What is expected:
Scan the data below and copy each line where "computer" occurs.

Stored items
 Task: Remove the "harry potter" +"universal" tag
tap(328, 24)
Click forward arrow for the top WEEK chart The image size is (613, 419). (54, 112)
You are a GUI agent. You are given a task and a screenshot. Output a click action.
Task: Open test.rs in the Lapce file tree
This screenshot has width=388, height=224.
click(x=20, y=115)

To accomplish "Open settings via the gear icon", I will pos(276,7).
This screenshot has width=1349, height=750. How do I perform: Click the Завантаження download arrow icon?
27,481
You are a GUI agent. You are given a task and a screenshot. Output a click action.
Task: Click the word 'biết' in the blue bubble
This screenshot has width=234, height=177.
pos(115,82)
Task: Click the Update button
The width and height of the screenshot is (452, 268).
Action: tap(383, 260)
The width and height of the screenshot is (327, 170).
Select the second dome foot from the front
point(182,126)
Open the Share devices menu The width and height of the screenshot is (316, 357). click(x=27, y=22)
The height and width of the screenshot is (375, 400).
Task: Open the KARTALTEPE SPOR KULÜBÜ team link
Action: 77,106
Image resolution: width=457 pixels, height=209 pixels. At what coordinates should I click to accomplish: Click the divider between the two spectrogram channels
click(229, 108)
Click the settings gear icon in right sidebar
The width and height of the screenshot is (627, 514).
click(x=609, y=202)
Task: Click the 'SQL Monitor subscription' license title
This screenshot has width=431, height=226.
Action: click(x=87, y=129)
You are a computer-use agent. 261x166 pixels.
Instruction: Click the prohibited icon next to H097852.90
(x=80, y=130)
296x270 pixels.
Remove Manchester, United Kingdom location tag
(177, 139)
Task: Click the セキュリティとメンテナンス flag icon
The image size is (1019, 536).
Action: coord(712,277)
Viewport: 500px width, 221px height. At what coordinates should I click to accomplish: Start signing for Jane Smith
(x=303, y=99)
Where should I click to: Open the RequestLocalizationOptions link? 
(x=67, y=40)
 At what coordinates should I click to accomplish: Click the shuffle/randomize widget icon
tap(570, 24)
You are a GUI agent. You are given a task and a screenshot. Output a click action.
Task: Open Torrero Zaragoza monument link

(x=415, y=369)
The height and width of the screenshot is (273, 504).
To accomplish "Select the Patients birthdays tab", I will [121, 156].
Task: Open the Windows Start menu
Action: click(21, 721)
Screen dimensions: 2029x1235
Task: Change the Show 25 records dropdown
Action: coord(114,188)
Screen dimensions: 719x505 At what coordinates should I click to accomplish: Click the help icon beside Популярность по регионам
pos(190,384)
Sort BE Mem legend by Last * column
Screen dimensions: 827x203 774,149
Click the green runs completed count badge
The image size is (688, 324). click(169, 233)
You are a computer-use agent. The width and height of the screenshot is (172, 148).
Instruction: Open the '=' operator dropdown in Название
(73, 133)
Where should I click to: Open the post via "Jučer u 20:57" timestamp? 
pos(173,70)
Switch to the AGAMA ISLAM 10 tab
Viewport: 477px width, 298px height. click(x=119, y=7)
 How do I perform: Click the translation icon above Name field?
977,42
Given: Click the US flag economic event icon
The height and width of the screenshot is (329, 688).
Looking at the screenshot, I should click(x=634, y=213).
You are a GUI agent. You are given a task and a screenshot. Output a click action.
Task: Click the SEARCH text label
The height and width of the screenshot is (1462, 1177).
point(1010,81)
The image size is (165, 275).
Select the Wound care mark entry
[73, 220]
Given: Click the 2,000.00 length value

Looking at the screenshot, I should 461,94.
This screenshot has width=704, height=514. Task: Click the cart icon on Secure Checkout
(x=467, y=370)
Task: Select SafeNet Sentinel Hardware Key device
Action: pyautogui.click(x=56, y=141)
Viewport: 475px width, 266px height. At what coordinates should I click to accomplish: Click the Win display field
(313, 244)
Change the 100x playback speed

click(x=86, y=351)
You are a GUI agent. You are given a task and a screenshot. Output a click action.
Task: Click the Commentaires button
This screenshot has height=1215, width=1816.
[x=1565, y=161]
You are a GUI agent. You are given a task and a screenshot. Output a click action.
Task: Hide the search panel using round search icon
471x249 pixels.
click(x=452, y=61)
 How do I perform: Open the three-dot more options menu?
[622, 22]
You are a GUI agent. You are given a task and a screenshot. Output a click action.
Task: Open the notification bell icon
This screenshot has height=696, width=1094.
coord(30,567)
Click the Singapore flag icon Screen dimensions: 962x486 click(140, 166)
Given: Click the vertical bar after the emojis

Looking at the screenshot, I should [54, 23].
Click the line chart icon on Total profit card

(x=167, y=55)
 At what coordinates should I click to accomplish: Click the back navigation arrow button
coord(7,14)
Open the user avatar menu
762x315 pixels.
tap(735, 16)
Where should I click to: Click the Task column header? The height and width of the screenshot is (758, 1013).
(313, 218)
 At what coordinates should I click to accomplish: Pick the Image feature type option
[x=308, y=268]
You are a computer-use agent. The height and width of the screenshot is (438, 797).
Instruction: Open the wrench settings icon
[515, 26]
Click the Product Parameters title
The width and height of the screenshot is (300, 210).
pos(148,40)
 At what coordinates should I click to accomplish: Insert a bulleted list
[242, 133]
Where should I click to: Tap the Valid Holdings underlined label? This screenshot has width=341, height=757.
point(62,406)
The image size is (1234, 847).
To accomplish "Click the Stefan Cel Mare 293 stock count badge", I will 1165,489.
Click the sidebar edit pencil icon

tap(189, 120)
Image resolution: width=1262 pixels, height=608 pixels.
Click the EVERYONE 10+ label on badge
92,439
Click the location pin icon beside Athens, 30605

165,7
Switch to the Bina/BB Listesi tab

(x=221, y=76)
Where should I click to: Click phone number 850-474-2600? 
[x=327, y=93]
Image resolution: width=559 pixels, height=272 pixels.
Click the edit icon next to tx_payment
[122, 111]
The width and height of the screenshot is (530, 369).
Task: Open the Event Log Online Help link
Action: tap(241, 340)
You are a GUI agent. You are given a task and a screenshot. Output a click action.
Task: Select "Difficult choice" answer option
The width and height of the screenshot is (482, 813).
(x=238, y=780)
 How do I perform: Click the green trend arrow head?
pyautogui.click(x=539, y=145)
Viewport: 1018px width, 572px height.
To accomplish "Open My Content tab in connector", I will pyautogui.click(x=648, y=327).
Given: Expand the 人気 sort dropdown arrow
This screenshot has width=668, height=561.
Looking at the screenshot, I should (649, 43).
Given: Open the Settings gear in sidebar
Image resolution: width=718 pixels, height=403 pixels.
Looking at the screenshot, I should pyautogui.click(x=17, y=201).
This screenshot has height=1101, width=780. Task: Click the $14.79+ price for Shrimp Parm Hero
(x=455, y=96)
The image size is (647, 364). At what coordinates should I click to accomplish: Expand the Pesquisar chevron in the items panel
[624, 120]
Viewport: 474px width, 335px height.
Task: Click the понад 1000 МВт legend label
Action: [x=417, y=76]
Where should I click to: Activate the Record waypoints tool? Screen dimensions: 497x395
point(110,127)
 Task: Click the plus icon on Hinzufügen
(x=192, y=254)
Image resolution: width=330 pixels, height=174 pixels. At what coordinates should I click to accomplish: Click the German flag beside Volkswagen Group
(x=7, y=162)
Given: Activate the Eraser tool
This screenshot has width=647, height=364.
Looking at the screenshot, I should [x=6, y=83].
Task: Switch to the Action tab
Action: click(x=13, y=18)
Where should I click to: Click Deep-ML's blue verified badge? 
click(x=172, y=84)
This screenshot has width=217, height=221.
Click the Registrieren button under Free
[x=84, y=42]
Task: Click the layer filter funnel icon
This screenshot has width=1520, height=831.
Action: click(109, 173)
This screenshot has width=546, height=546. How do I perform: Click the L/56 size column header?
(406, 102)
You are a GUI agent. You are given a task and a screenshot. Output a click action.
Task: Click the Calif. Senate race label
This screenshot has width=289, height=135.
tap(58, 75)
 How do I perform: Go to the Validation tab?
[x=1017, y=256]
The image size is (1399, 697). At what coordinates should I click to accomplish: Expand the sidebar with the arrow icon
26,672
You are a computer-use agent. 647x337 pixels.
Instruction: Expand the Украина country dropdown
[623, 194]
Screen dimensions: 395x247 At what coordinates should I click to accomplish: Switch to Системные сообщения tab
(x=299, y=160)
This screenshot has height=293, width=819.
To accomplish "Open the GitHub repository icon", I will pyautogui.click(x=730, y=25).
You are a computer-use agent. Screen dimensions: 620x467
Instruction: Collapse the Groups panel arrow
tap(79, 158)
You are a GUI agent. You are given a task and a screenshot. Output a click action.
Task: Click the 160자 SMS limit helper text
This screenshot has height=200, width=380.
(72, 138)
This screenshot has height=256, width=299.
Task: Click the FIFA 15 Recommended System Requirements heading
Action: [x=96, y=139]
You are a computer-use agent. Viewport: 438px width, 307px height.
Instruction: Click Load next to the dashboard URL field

Written answer:
You are a computer-use agent. 261x166 pixels.
You are a computer-use agent. The width and height of the screenshot is (172, 148).
You are a computer-use agent. The height and width of the screenshot is (438, 797).
You are a computer-use agent. 647x337 pixels.
You are a computer-use agent. Screen dimensions: 620x467
You are a computer-use agent. Viewport: 438px width, 307px height.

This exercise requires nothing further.